The plant is set to provide 35% of the power required by Darwin Airport, allowing the fund manager to recoup initial investment costs after seven years.

Sydney-based Palisade Investment Partners will soon be able to partly power an airport it owns in the northern Australian city of Darwin with a privately financed solar facility attached to the hub.

Upon completion, which is expected early this year, the 16,000-panel plant will cover 35 percent of the electricity needed by the airport. The project follows in the footsteps of a similar initiative at Palisade-owned Alice Springs Airport, where a A$1.9 million (€1.2 million; $1.3 million) solar farm already supplies the hub with 85 percent of its power.

Roger Lloyd, managing director and chief executive of Palisade, told Infrastructure Investor that it would take about seven years for the initial investment in the solar facility to be recouped. The $13 million project is expected to save about $1.5 million a year on the airport’s power bills, based on current peak tariff rates, according to a statement by Darwin Airport.

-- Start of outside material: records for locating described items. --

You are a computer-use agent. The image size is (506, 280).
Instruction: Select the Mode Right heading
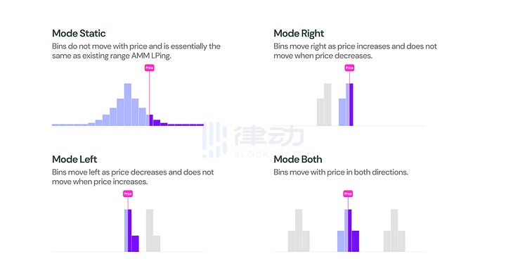299,33
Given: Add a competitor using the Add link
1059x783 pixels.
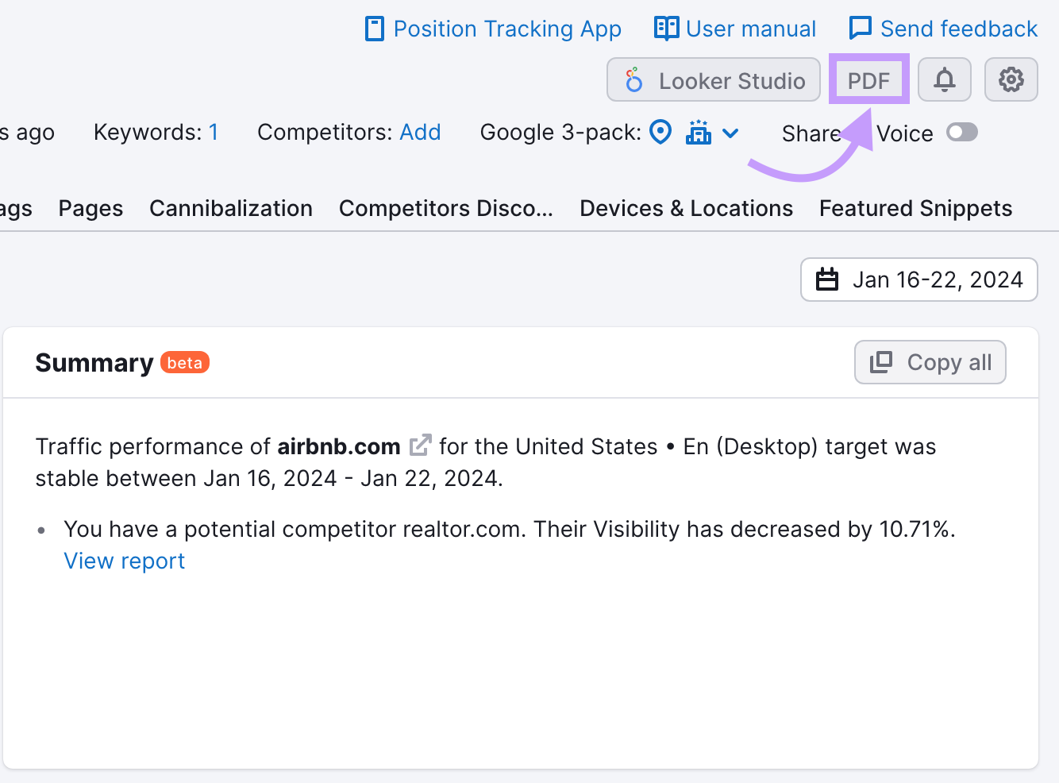Looking at the screenshot, I should [x=421, y=132].
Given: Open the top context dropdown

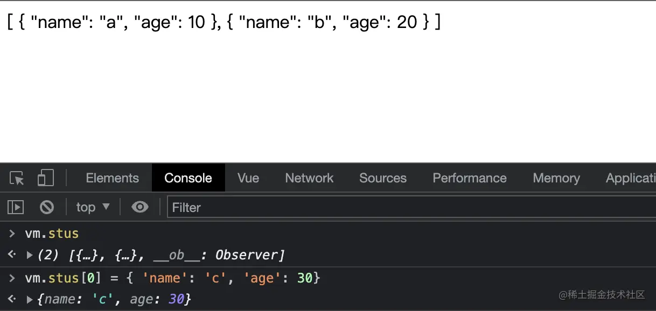Looking at the screenshot, I should (x=93, y=207).
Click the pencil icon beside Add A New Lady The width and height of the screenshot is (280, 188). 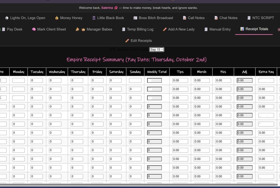pyautogui.click(x=165, y=29)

Once built, the 5.5-megawatt project will be the largest solar plant to be 100 percent privately financed in Australia, Lloyd said.

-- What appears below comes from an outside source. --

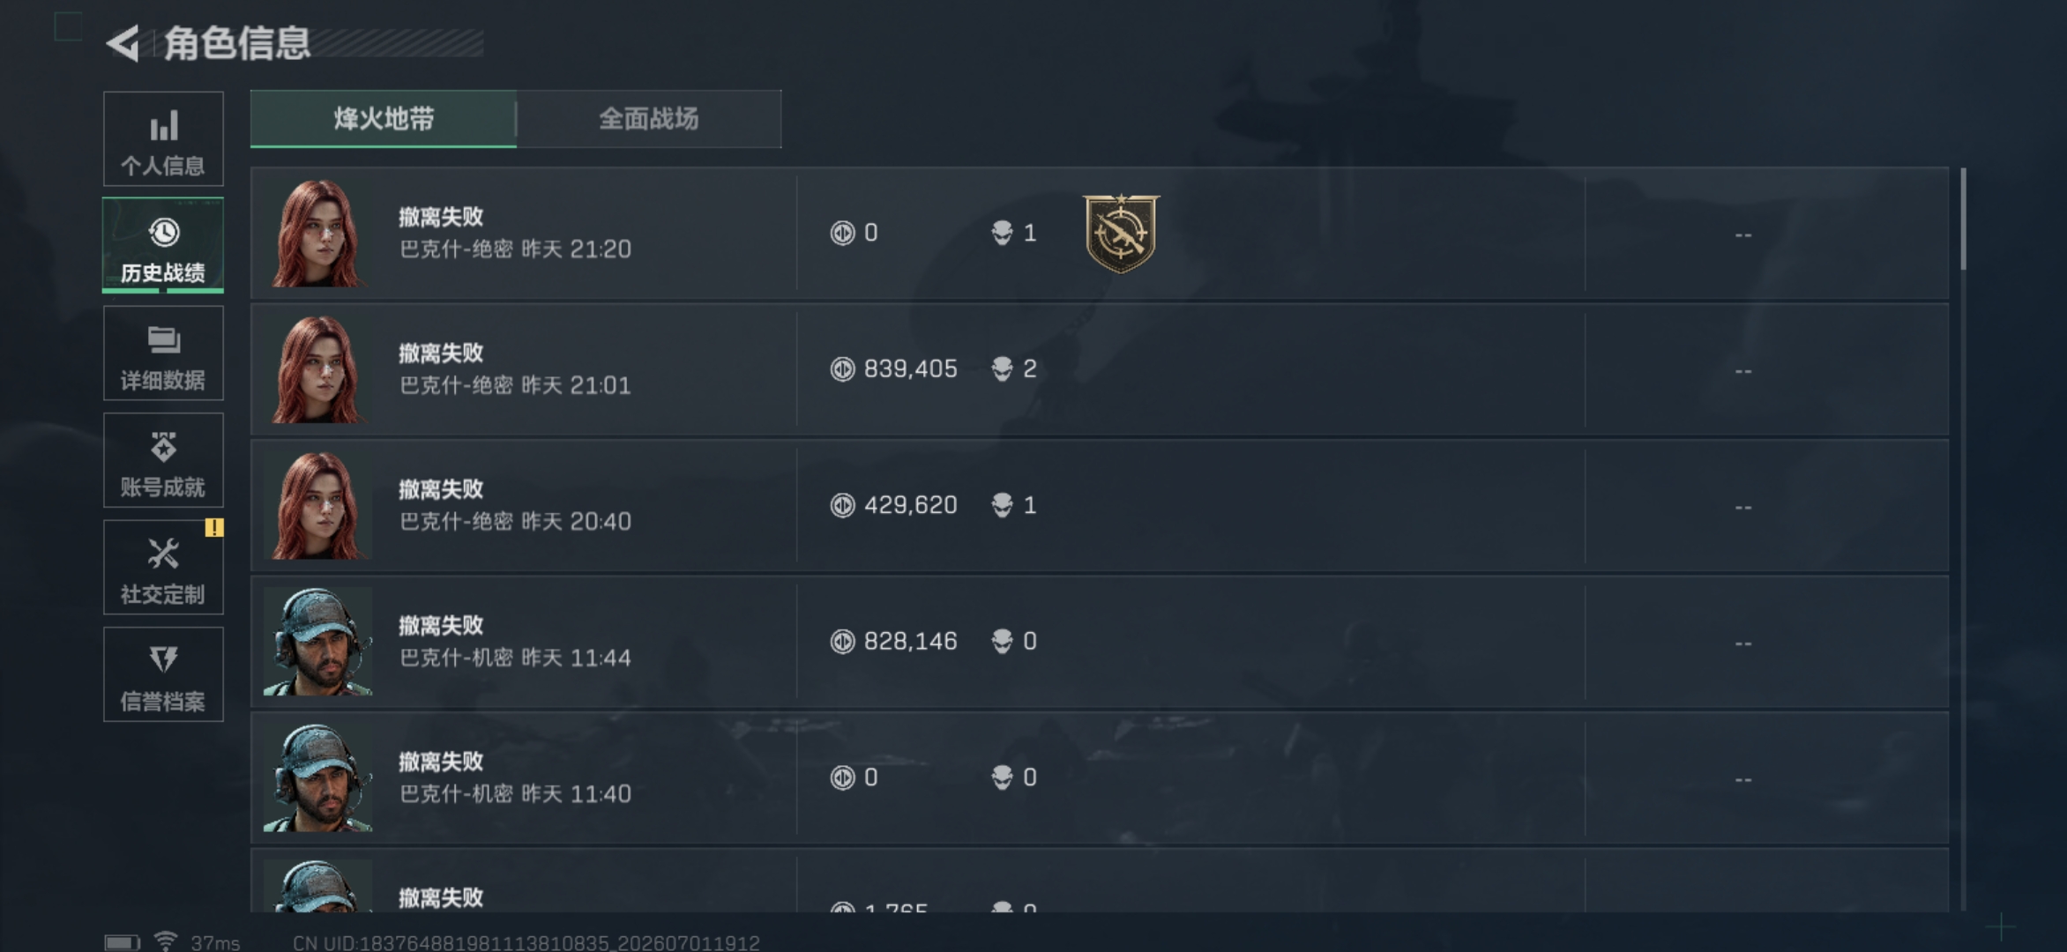Open 账号成就 achievements section
Screen dimensions: 2067x952
pyautogui.click(x=163, y=460)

The facility’s design and development were led by CAT Projects, an indigenous-owned firm. Palisade is also partnering with the Northern Territory-based company on the Waterloo Wind Farm Stage 2, a $43 million project in South Australia it is funding jointly with Canada's Northleaf Capital Partners.

The news comes months after the firm established Palisade Asset Management, an in-house asset management company that will look to optimise operations at companies backed by Palisade. Lloyd expects the unit, which he defines as a cost-recovery centre, to employ more staff than the investment side of the business once all of Palisade’s assets are brought into it.

Palisade manages assets worth about A$2.2 billion, comprising A$1.4 billion of invested capital and A$750 million “seeking a home”, Lloyd said.